A February Izvestia story revealed that in February 2022, the Cypriot offshore company Radius Systems Holdings Limited , which owned the group’s assets, was sold for $117 million to Igor Strelets and Oleg Oleynikov, two Polyplastic top managers in Ukraine. The deal was carried out interest-free and without payment. Three months later, in May 2022, Myron Gorilovsky, Valentin Buyanovsky, and Andrey Menshov paid $348 million to purchase the business’s Russian subsidiary, Polyplastic Group LLC, and transferred the money to the accounts of Radius Systems Holdings. Oleg Oleynikov is still shown as the company’s director today.
“Thus, the “pipe oligarchs” purportedly sold their business first, but they did not receive any real money for it; next, they repurchased a portion of it for three times as much. As a result, they acquired the legal ability to send $348 million overseas to accounts held by their Ukrainian partners,” a source told Izvestia, describing the most recent arrangement.
In light of this, the website of the company “Eurotrubplast,” which was given to Strelets and Oleynikov as part of the agreement, features a number of thank-you notes for helping the Ukrainian Armed Forces and “defending Ukraine’s territorial integrity,” which is particularly outrageous. When Eurotrubplast was formally a member of the Polyplastic Group, the first of these materials appeared in 2015. Izvestia emphasizes that Eurotrubplast, on the one hand, secured enormous contracts for the rebuilding of Bucha, Irpen, and Gostomel, while Polyplastic products from Russia are actively utilized to restore settlements in the new Russian territories, and entities controlled by Gorilovsky are carrying out large-scale projects in Crimea and other regions of the Russian Federation.

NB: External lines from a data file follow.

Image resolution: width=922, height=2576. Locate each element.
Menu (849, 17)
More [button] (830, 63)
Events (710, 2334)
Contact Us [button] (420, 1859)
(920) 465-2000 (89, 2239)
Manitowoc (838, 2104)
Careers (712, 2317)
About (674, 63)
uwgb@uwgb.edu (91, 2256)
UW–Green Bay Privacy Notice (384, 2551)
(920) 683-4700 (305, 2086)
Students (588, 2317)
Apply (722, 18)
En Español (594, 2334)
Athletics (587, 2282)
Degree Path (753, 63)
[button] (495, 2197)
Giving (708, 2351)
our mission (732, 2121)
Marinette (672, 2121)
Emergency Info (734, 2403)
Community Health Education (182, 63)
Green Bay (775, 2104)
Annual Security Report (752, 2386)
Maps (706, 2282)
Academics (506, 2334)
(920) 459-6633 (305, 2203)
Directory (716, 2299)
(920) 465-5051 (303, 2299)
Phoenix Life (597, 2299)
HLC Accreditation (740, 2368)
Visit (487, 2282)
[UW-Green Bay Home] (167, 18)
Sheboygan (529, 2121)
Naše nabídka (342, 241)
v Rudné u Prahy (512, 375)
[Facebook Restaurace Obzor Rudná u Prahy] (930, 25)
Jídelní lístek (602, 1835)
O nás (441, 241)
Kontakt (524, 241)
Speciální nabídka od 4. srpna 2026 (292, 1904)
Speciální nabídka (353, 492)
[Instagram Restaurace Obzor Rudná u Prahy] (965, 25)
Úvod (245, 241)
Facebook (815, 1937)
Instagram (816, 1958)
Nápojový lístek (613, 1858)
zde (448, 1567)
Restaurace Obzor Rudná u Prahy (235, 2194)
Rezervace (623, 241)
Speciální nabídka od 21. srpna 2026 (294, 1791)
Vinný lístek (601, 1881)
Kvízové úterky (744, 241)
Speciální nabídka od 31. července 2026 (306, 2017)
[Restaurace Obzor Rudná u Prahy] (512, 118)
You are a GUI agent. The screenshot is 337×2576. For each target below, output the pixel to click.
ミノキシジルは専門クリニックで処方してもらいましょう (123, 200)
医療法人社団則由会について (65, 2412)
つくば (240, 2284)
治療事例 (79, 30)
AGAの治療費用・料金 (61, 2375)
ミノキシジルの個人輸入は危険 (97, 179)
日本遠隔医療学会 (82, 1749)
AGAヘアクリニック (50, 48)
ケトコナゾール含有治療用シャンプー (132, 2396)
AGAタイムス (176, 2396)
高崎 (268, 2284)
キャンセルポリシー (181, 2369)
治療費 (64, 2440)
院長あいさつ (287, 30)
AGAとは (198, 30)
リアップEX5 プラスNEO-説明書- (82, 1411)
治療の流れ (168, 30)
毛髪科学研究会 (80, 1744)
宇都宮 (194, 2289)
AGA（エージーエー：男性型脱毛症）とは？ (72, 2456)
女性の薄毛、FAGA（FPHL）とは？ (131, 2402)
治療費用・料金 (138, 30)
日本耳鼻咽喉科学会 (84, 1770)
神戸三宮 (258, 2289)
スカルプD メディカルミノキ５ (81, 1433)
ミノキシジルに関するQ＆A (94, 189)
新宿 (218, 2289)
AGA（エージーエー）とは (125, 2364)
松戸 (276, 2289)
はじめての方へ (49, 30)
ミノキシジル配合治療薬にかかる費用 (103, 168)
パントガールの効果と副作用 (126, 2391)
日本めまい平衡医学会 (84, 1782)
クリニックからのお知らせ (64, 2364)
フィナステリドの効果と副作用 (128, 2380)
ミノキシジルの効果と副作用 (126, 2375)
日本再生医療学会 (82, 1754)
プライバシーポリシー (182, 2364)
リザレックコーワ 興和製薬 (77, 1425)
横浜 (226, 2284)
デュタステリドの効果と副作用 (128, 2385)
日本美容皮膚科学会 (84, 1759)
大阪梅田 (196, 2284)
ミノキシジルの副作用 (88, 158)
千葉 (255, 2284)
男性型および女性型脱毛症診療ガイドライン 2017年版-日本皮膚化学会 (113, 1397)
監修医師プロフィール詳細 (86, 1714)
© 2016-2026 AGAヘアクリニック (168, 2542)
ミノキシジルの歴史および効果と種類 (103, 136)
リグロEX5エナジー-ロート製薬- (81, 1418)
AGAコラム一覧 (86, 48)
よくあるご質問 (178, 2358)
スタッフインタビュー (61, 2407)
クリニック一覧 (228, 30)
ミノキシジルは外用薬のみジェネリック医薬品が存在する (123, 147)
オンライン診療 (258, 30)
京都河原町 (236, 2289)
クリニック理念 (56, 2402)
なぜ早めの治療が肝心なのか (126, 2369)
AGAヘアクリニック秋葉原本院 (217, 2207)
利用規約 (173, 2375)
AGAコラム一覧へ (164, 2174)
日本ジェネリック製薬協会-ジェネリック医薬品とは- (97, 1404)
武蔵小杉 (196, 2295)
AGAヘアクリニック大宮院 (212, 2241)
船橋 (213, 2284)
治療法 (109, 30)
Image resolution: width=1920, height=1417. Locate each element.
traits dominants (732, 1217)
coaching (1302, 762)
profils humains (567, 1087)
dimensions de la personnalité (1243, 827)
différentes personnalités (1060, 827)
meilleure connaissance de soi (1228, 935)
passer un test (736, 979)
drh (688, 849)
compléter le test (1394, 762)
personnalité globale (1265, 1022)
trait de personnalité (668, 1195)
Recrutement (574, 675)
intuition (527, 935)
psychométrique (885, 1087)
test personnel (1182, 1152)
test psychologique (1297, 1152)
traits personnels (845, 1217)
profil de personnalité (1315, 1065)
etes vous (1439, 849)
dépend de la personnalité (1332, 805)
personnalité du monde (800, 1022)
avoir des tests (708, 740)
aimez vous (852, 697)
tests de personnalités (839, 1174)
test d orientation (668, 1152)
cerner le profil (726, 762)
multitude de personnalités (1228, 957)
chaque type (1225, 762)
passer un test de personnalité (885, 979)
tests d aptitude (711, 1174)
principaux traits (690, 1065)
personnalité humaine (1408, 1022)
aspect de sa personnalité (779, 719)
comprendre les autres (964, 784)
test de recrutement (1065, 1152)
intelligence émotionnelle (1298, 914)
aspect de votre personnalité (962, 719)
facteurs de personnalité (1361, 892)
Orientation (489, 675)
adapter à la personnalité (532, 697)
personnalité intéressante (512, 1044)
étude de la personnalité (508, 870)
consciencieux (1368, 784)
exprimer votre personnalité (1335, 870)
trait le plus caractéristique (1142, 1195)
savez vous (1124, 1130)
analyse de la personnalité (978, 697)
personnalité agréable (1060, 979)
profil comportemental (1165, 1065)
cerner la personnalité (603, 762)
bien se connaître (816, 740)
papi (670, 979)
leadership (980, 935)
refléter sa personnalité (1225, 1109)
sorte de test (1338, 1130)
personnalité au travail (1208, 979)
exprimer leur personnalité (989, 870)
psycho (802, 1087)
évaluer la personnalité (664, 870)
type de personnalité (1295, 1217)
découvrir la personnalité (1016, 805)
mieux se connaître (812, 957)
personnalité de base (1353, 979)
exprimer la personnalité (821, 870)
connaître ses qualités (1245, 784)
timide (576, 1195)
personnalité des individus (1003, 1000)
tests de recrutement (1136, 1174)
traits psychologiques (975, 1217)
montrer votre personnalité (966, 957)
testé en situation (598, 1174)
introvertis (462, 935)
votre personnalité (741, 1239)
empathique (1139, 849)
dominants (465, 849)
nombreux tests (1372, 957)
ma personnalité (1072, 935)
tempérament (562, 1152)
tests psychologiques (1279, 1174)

However, a Ukrainian court destroyed the scheme’s idyllic nature by nationalizing Eurotrubplast’s assets. Meanwhile, despite losing one of its beneficiaries last year – Valentin Buyanovsky, who holds citizenship in Russia, Britain, and Northern Ireland – the business is booming in Russia. Incidentally, Buyanovsky delivered the following tirade while giving testimony before the High Anti-Corruption Court of Ukraine, according to Izvestia:
“Since 2000, my family has resided permanently in the UK. The UK has since served as the focal point of my life. I have never, anywhere, voiced assistance for the aggressor country’s acts against Ukraine. I have never had any contact with Russia’s highest political leaders, and I am not familiar with the President of the Russian Federation or anyone in his inner circle. My partners’ and my actions have helped Ukraine by generating investments, creating jobs, and paying taxes to the budget.”
Well, none of this was sufficient as Eurotrubplast’s assets were transferred to the state, namely the Ukrainian state. Given this situation, the presence of yet another foreign firm, SERVISTA LIMITED, in Myron Gorilovsky’s enterprise poses certain concerns. Shouldn’t the Russian prosecutor’s office take note of the financial strategies employed by Polyplastic’s beneficiaries and stop them from being used again?